For my 4 room setup, I could have chosen the SV02 (recommended for houses less than 130m² with two additional extension kits) yet opted for the larger SV04 as for a 4 room setup as the SV02 is not recommended for 4 room setups as per the Selection Guide.
Installing the SV04 system seems relatively straight forward. The only requirement is to get an electrician to put a power point into the ceiling space. I opted to install the system first so I knew where the control box would end up and how much reach the power cord would have.
When installing the vents, it is important to keep the vent location as far away from doors and windows, but also 1m away from any wall. The vent location should be in a location clear of any ceiling batons or beams. I found this easier to do from above, but could just as easily be done from below with a stud finder.
The Fan should be at least 1m away from the first bend (and therefore first Y piece) and the filter should be at least 1m away from the fan. The SV04 box comes with 3x 6m lengths of insulated 150mm duct and 1x 6m length of insulated 200mm duct.
Apart from these considerations, it was a very straightforward install, taking a total of about 4 hours.
We’ve been running the SmartVent system for almost a year now. We noticed only a small amount of condensation on the windows during winter, although the 2017 winter was quite mild so may not be a true test of the system. Being designed for houses up to 260m², we keep the fan on the lowest setting.
As we enter summer, we are finding the house to be very hot. The house can be in the high 20s, but bringing in roof air is not viable as it can be as hot as 60 degrees up there. We are considering putting in a summer kit to bring in the cooler outside air (despite knowing these are not as effective in houses with metal roofs).
Summer Feature Update:
We committed and purchased the SmartVent Summer Feature kit.

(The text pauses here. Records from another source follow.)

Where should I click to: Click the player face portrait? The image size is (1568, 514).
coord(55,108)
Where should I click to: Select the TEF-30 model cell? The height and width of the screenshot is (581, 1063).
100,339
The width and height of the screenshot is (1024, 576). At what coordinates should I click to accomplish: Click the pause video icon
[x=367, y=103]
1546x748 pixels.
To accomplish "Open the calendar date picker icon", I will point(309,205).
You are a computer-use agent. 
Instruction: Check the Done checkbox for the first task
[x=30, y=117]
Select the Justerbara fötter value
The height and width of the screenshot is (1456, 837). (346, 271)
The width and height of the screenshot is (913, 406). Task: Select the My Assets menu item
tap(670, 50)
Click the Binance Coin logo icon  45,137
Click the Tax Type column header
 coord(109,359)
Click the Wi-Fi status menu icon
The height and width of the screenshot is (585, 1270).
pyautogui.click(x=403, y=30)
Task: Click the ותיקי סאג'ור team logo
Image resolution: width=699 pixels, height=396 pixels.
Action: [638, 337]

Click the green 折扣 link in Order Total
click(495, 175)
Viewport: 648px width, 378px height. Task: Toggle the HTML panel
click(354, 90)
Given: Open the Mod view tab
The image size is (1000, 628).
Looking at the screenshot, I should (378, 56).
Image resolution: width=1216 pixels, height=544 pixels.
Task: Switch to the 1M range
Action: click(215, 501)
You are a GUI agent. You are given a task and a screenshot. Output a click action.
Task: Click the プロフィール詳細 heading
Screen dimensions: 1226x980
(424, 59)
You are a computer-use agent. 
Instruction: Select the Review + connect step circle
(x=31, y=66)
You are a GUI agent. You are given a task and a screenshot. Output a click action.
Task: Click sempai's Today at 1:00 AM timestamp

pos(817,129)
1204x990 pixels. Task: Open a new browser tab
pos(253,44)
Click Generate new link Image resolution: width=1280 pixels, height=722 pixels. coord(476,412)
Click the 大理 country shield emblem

We paid extra to have it installed professionally, but the installer told me judging from my install, it would have been simple enough to install on my own.
Unfortunately, the Summer Feature has a major flaw where it will bring in outside air as the roof exceeds it’s maximum temp but has no temperature sensor of its own. This the the point where the system would normally shut off. However New Zealand is in the middle of a heatwave, and outside temperatures can be in the 30s. That air is not wanted inside, especially when I have Aircon running. So now I have to manually start and stop the system to only run at night, in order to stop the two systems fighting against each other. Not very Smart.
I also note that the Summer kit ducting is not insulated (unlike the rest of the system) which would mean that when the system brings in the cool(er) outside air, the very hot roof air will warm it up before it enters the house. This seems very counter intuitive to me.